Sie fragte mich, ob das Bild zum Verkauf stehe. Ich entgegnete, dass es noch nicht vollendet sei, aber dass wir und durchaus vorstellen könnten, es zu verkaufen.
»Wir?«
Ich fügte hinzu, dass das Bild genau genommen nicht mein eigenes Werk sei, es sei vielmehr die Arbeit einer anderen Künstlerin. Ich sei lediglich Assistent und nur noch am Vertiefen der Farben.

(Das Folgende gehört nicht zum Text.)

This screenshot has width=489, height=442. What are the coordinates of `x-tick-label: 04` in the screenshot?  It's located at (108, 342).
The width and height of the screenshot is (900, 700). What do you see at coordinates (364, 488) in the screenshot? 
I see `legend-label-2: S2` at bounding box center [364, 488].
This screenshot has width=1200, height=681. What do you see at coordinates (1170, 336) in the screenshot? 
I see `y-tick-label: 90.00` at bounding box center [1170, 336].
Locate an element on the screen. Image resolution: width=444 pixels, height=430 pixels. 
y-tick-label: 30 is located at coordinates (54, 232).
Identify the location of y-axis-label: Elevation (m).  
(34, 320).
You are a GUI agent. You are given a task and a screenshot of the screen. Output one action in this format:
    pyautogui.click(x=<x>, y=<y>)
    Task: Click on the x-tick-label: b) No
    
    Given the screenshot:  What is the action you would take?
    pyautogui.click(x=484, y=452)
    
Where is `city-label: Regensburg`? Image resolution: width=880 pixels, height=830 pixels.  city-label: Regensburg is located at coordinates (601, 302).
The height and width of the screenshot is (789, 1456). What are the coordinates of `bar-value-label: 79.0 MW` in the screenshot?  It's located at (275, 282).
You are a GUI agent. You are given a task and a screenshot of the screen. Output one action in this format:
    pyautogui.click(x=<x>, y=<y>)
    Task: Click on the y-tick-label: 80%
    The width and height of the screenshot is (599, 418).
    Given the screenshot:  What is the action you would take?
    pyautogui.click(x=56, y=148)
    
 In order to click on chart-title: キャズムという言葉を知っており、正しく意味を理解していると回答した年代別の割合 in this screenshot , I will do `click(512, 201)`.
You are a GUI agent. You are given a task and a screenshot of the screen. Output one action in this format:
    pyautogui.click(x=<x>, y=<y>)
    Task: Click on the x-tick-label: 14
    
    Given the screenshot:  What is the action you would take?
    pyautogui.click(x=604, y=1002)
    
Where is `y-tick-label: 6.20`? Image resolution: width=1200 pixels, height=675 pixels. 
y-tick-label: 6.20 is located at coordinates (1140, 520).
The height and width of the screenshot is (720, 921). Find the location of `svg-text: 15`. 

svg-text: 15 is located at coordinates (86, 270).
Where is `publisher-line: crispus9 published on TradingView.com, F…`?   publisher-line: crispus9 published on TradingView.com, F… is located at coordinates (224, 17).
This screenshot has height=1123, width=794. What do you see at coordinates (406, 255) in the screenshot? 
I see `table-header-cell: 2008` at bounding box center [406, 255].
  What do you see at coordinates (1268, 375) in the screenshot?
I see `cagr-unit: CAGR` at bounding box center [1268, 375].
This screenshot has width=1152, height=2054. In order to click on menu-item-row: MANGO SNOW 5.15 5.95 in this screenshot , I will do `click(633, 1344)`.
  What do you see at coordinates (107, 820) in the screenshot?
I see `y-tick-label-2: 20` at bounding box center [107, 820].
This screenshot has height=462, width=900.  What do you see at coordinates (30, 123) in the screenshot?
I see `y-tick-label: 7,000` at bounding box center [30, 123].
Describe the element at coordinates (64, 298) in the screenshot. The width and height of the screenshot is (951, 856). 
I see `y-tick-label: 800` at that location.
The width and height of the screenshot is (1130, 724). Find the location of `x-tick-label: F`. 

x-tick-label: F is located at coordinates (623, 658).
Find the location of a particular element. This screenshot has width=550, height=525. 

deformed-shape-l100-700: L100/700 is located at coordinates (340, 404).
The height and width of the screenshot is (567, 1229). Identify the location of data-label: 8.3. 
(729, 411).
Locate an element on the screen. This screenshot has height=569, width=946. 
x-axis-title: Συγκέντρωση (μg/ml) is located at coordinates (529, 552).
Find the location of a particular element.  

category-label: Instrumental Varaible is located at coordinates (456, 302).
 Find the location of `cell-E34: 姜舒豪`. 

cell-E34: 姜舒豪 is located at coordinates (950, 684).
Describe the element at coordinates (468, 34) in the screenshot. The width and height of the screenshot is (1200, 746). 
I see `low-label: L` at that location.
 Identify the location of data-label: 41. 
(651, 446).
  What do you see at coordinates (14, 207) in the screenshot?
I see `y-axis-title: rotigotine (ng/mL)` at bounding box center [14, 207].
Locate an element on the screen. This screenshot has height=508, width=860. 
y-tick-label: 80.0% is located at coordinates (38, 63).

Helenas Blick fiel auf das Schlachtfeld der Leinwände mit den viereckigen Einschnitten, die am Boden ungeordnet übereinander lagen. Aus jeder einzelnen hatte ich die jeweils schönste Stelle herausgeschnitten und verwendet.
»In der Verschwendung liegt die Schönheit«, sagte die Lady und war sichtlich bewegt über die Opferung der 8 Kunstwerke, um daraus ein Einziges herzustellen.
»Wo ist die Frau, die das gemalt hat?«
Ich wies auf die Tennisplätze.
»Sagen sie ihr, dass ich an dem Bild interessiert bin, bitte.«
Ich erkundigte mich, wie viel auszugeben sie für das Gemälde bereit wäre, denn das Bild hätte schon seinen Preis.
Bei der Summe, die ich hörte, wurde mir schwindelig.
Louises Hand lag auf meiner und meine auf dem Schaltknüppel unseres Fiat Panda, als wir am nächsten Morgen zurück in die Stadt fuhren. Wir hatten es beide in uns: Das Gefühl von Anfang und Aufbruch. Und ich hatte gedacht, dies wäre das Ende.